══ Input data ══

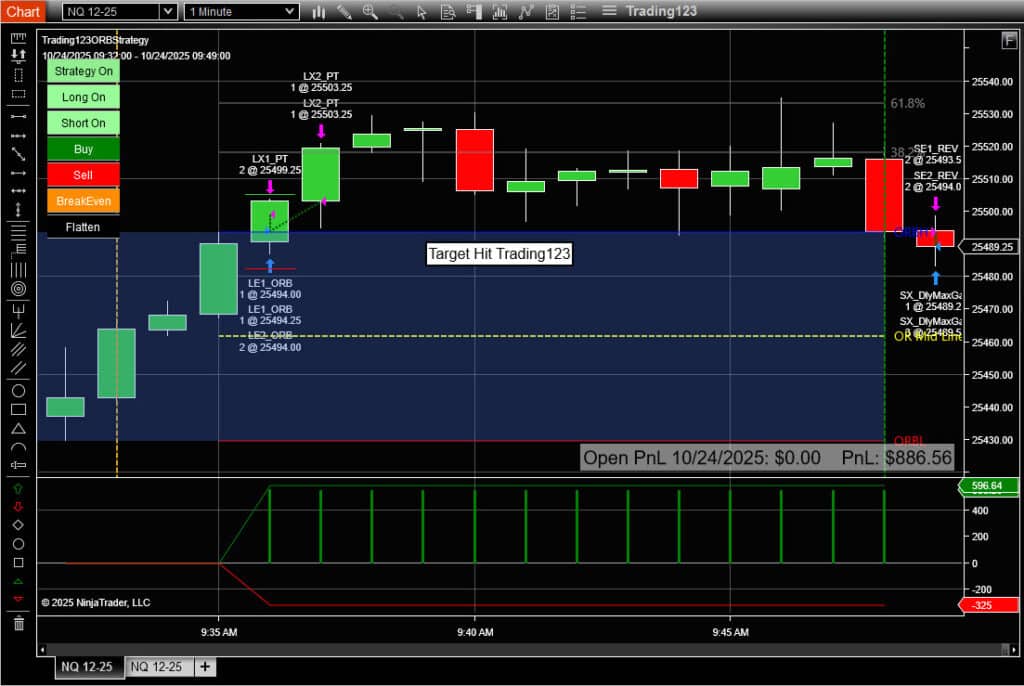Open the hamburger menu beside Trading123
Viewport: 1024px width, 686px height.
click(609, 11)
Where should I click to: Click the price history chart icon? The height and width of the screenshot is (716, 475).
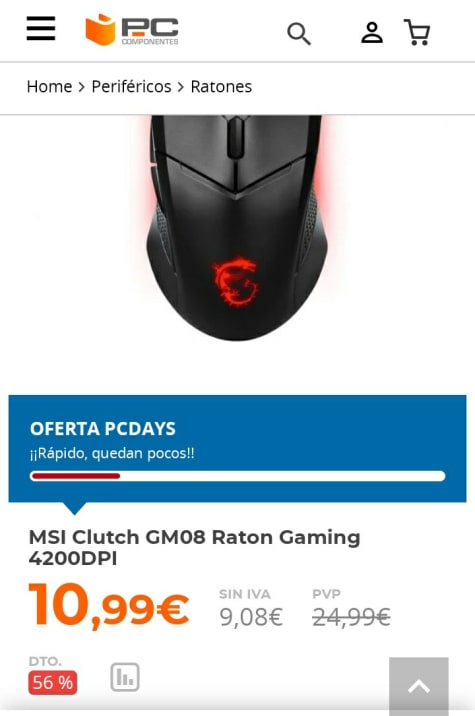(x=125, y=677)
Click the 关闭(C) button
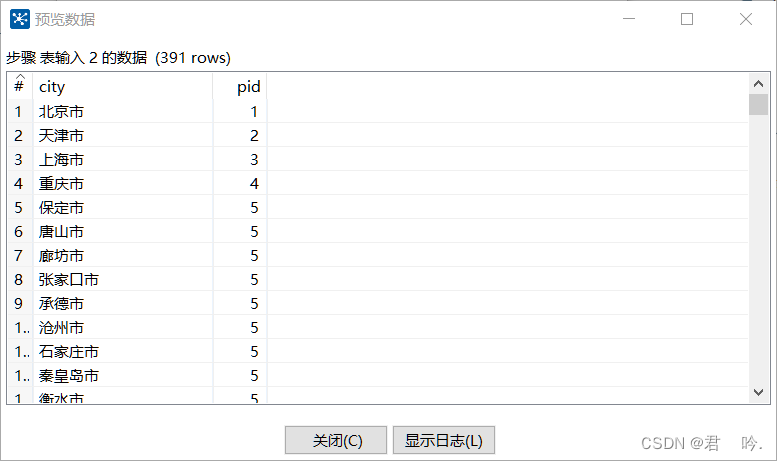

═══
══ Input data ══

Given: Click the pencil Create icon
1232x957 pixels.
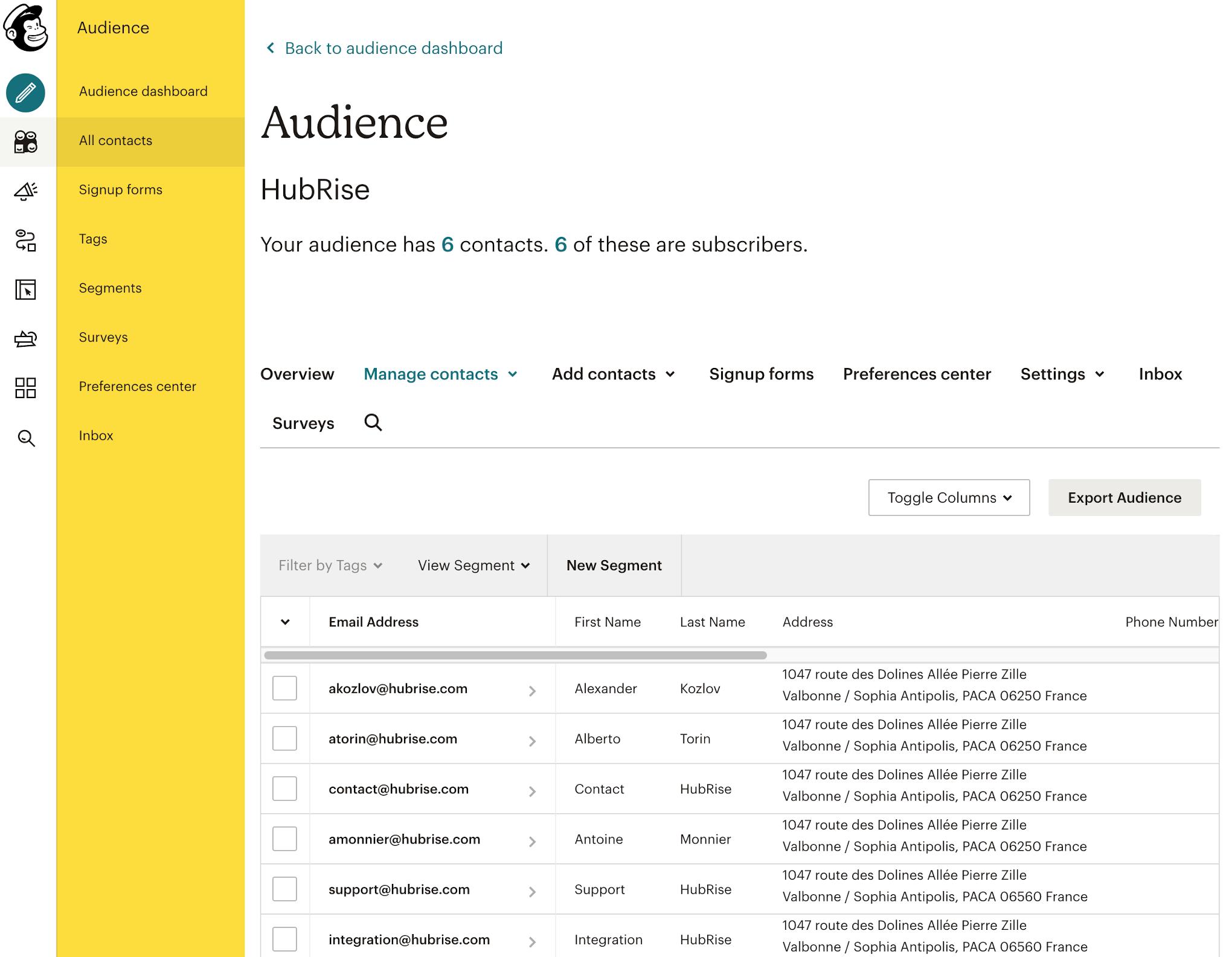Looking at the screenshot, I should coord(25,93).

═══

Exercise prompt:
Look above for the line with "Where should I" and the line with "Click the 关闭(C) button", then restate exactly those two lines and all lines between them, with no pictures.

Answer space:
Where should I click to: Click the price history chart icon? The height and width of the screenshot is (716, 475).
(x=125, y=677)
Click the 关闭(C) button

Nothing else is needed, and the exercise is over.